煉瓦の町フィスプ
ぎんぎらぎん
ビアンカの南側の近い位置。小さな森を挟んだ向こう側に、フィスプという町がある。
別名、煉瓦の町。
その名の通り、道や建物などには煉瓦が多く使われている。
エルスメノス王国中を走る列車に乗って、二人の少女がフィスプへとやって来た。
「ふいー、着いたわね」
「え、えと、町長のカーマンさんが駅の近くにいるはず…」
エインとスイジー。二人は、フェルニーのご指名によるお仕事中だ。
「局地的に木が枯れる、ねえ…ふーむ」
今回の依頼の内容は、フィスプ付近の森の木が、特定の場所だけ枯れてしまうというものである。
詳しい話は、町長が直々に教えてくれるようだ。
駅舎を出ると、噴水の近くに立っていた老人がこちらに手を振った。
見た目の特徴は伝えていたようだし、フィスプの人の髪色は、ほとんどが濃いので、すぐにわかったのだろう。
「あの人よね」
「多分…」
駆け寄ると、老人は深々と礼をする。
「よくぞ来てくださいました。わたくしが町長のウェルズィ・カーマンです。ささ、是非わたくしの家へお越しくださいませ」
「ご自宅ですか?」
「ええ。今回の依頼は実は、私と近しいもので話し合った上での独断でもありまして…」
人差し指を立て、小声で言う。
組織の中の一個人名義の依頼は、よくある事だった。組織となれば人が集まる。その人々の中には、元素の存在を快く思わない者もいることがあるのは当然だ。
法的にはグレーゾーンだが、まだ明確に禁止されていないものは違法ではないだろう。
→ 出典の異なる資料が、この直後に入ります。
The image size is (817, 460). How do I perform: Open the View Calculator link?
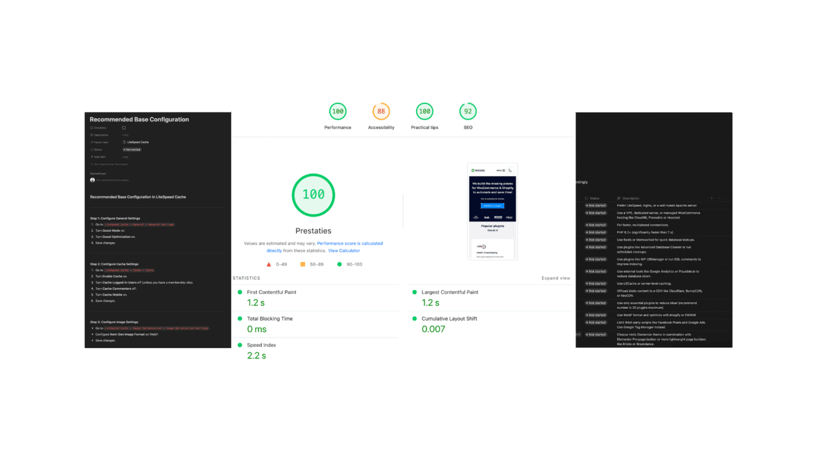click(x=344, y=250)
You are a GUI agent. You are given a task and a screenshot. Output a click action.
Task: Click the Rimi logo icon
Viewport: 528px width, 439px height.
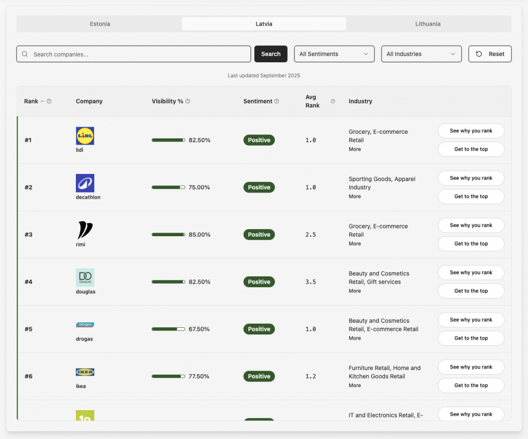(x=85, y=230)
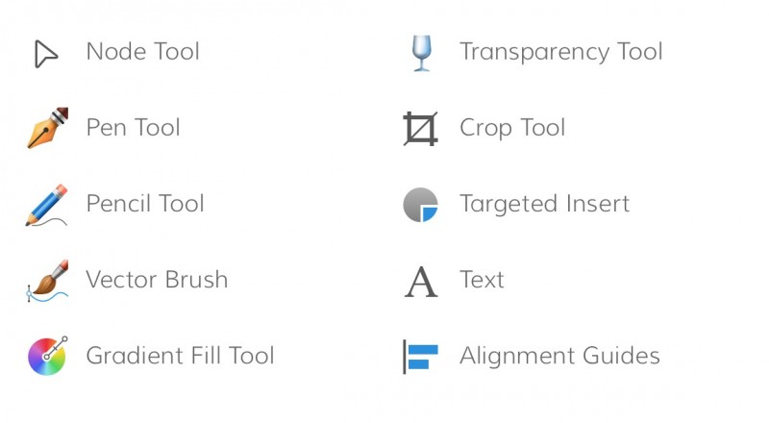Image resolution: width=769 pixels, height=423 pixels.
Task: Activate the Vector Brush paintbrush icon
Action: (47, 281)
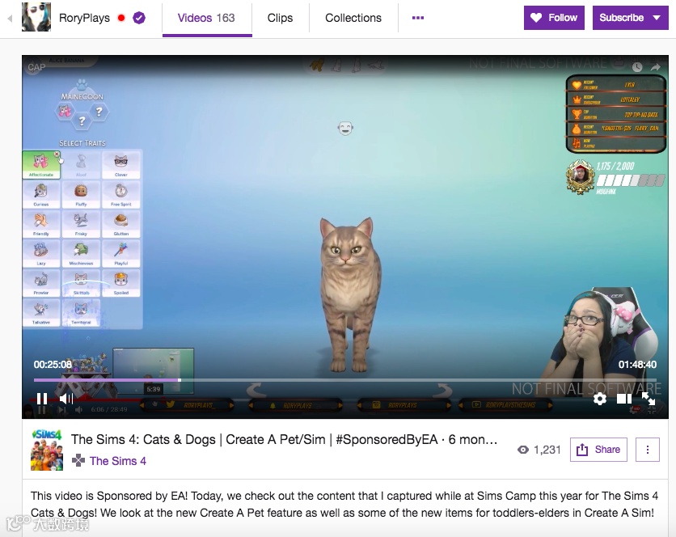Click the RoryPlays channel avatar
The width and height of the screenshot is (676, 537).
pos(36,17)
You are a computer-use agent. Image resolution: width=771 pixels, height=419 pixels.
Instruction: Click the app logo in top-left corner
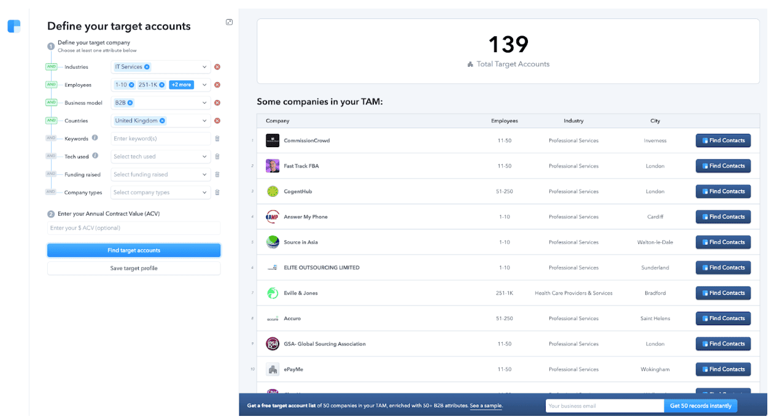14,26
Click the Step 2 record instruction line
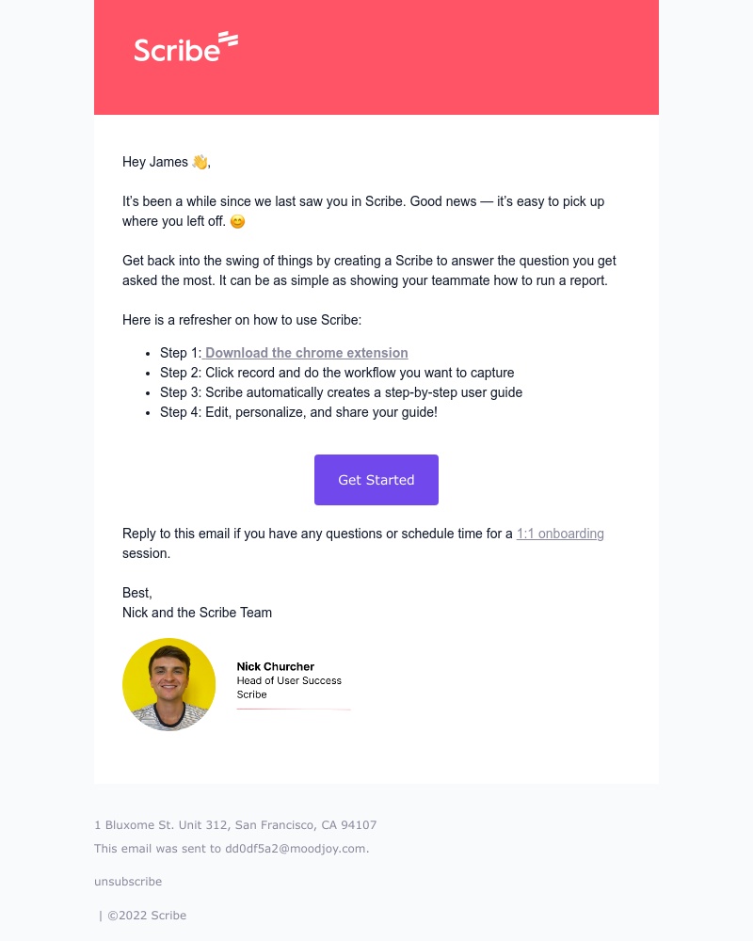 click(x=337, y=373)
この国の司法は罪刑法定主義であるから。
町長の家は、駅前広場からそれほど離れていなかった。
周りよりかは少し大きく見える屋敷であった。門を開けると、石畳の道がある。その両側には、植物が不規則に育っている。
植物自体の手入れはされているようだ。
そして、二人は、屋敷の応接間に招かれた。
壁にはフィスプの写真であろうものが飾られている。古いものから最近のものまで、年代はバラバラだ。
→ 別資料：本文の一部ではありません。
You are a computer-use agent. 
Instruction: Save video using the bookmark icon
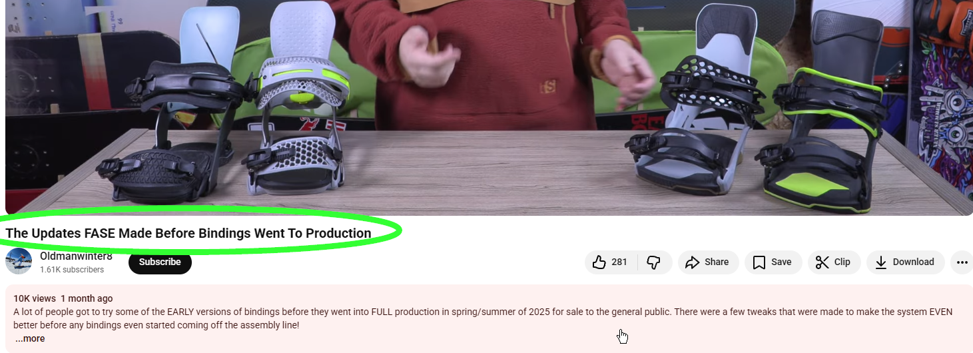coord(773,262)
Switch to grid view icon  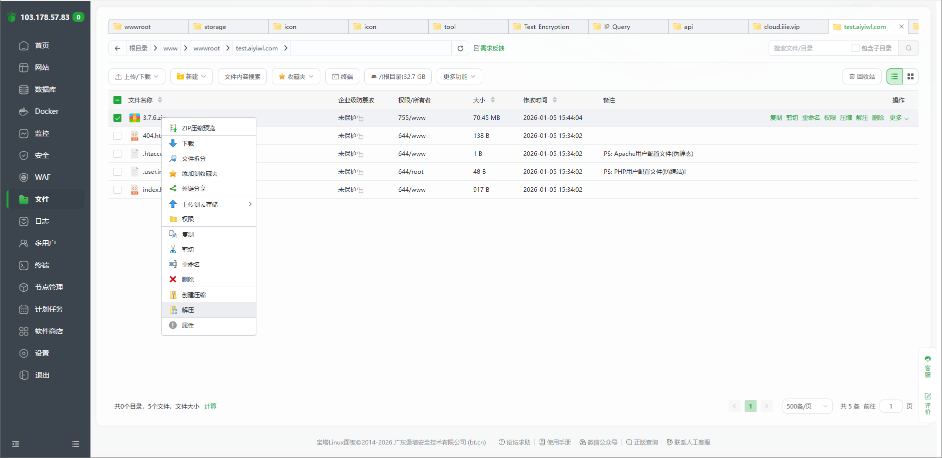click(911, 76)
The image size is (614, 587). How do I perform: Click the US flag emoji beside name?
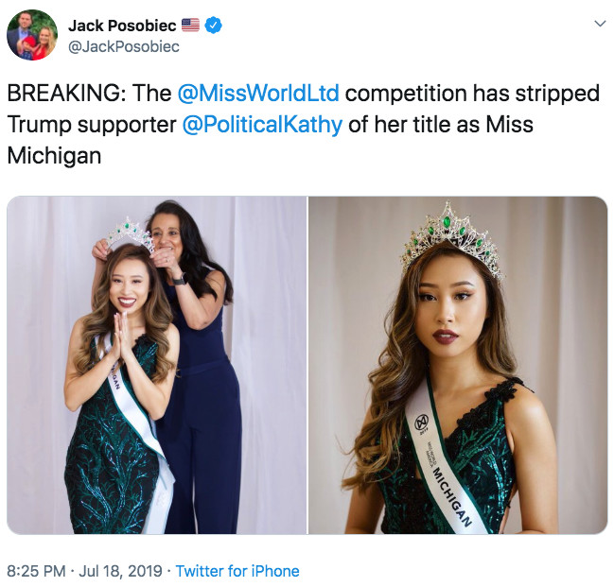point(190,26)
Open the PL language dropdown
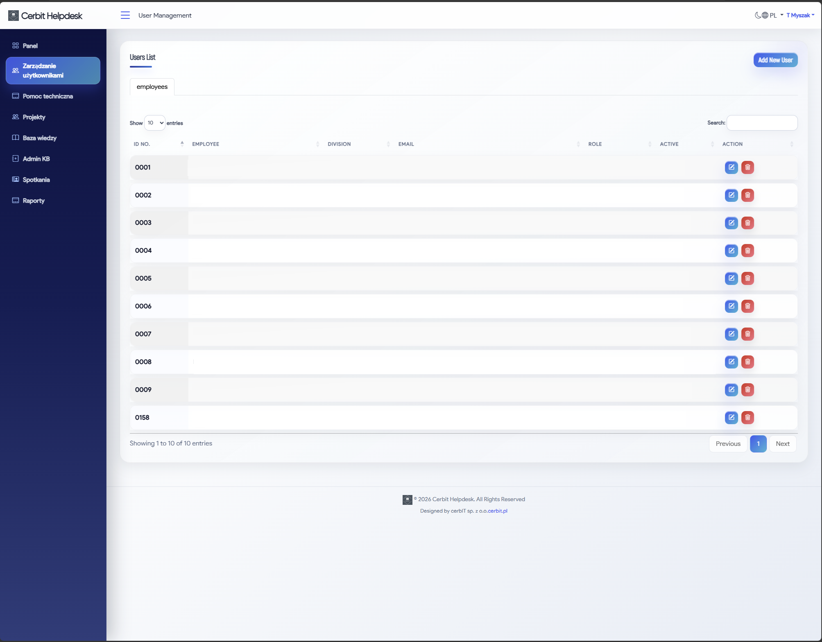Image resolution: width=822 pixels, height=642 pixels. pos(773,15)
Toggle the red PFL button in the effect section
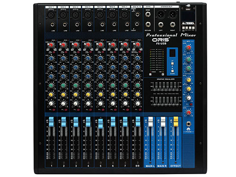The width and height of the screenshot is (236, 177). [191, 104]
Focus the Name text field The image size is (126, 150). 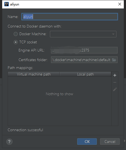click(70, 17)
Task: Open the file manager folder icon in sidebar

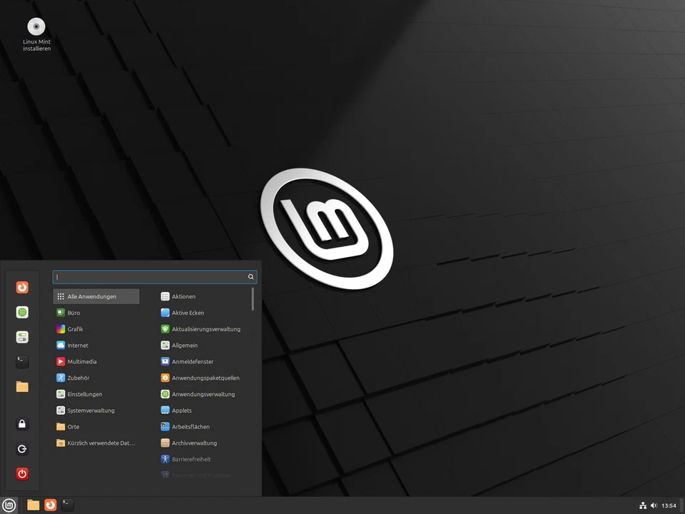Action: pyautogui.click(x=22, y=386)
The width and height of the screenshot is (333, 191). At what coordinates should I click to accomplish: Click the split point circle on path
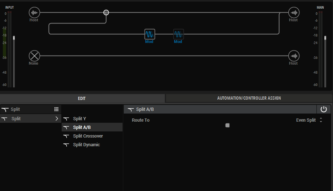(106, 12)
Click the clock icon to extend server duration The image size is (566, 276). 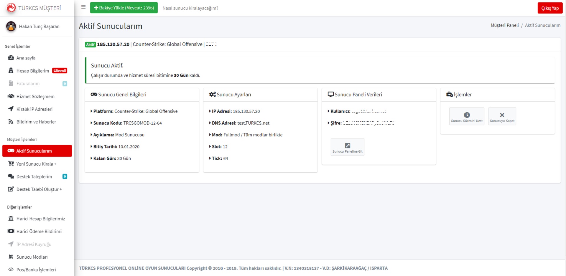467,115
クラッシックなソファに座るように促され、そのフカフカした身に腰を下ろした。
部屋には白い飾り枠のついた煉瓦の暖炉があるが、もう使う季節は過ぎ去ったため、使われた気配はない。
「さて、すみませんねわざわざ」
ウェルズィも、反対側にある同じソファに腰掛ける。
「いいえ、お仕事ですので!」
誇らしげに胸を叩くエイン。スイジーは控えめに頷く。
「まず、フィスプの南側にある名もなき森。そこの木が、1部のみ枯れてしまったことはご存知ですな」
「はい。その後、そこには何の植物も育たなくなったと」
「その通りです。土を調べて見ても異常はなく、特に異変はないようでした。しかし…」
「…明らかにおかしい。人智を超えている、と」
「はい…。どうすれば良いのかわからず、噂に聞いたElementsへとご依頼した限りです」
ウェルズィの表情は、疲れているようだった。Elementsが、最後に残った頼みの綱なのだろう。
「…了解しました!あたしたちが必ず解決してみせます!ね、スイジー?」
スイジーは慌てながらコクコクと頷く。
「それはそれは…心強いです」
ウェルズィは、ほっとしたように微笑んだ。